NeurIPS 2020

What Neural Networks Memorize and Why: Discovering the Long Tail via Influence Estimation

Review 1

Summary and Contributions: The paper considers the issue of memorization in deep neural networks, and build upon the work of Feldman [12] in this area. The authors propose a set of experiments to estimate the influence of training examples, and propose an efficient way to estimate influence from a subsampled training set. Experiments on CIFAR and Imagenet show examples of memorised images, and the influence of memorised images on the test set accuracy.

Strengths: The paper builds upon an interesting theory by Feldman[12]: natural data distributions are divided into tiny subclasses, and a classifier performs drastically better on a subclass when it has seen only one sample from it. Hence, the job of a neural network is to “memorise” the representative of each subclass. This theory is very appealing, and I think that the experiments done in this paper are a good step towards the empirical validation of it. The experiment reported in Figure 2 is particularly interesting, and shows the importance on the test set of memorised samples. Overall, the paper is well motivated and reads very well.

Weaknesses: The only weakness that I see in the current version of the paper is that more experiments could be conducted to strengthen the validation of the theory: in particular, the correlation between memorization and influence would be an interesting statistic to have.

Correctness: The claims and method are correct to the best of my knowledge.

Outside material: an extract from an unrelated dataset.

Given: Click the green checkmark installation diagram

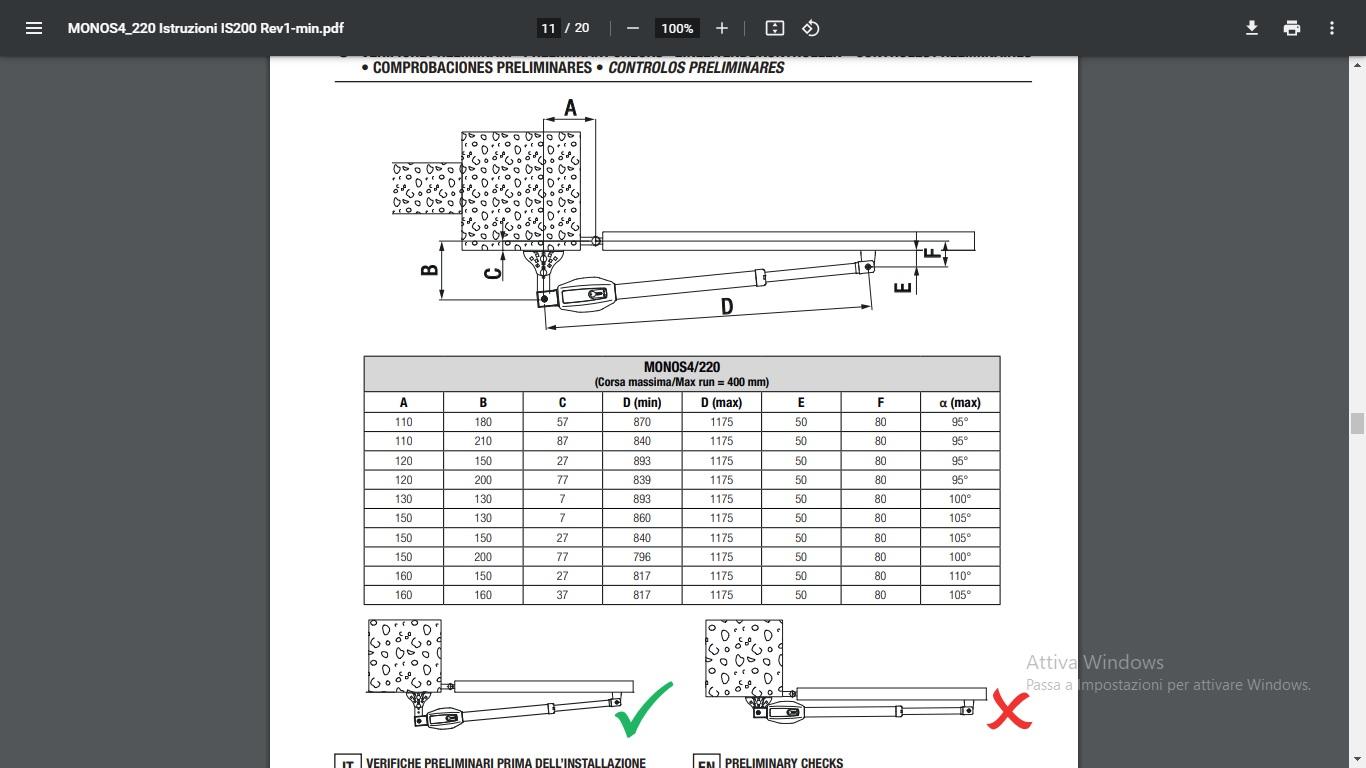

Clarity: The paper is very well written.

Relation to Prior Work: Prior work is referenced and discussed.

Reproducibility: Yes

Additional Feedback:

Review 2

Summary and Contributions: The paper proposes a scalable estimation method to approximate the memorization value and influence value which indicate whether the given data is memorized in the model or not. Because the influence value, which is a proxy for the leave-one-one influence, is not scalable, the authors propose a "closely-related" statistic, called influence-m, by keeping m random subsets instead of removing one example. Furthermore, the authors propose a scalable way to efficiently estimate the proposed statistic. It intuitively seems that the proposed method produces different statistic values compared to the naive monte carlo estimate, but they provide the upper bound of the variance to justify their method. In the experiment, by using the proposed method, they calculate the influence-m in ImageNet and CIFAR100 with ResNet50. In addition, a bunch of qualitative results provide an insight for some practitioners.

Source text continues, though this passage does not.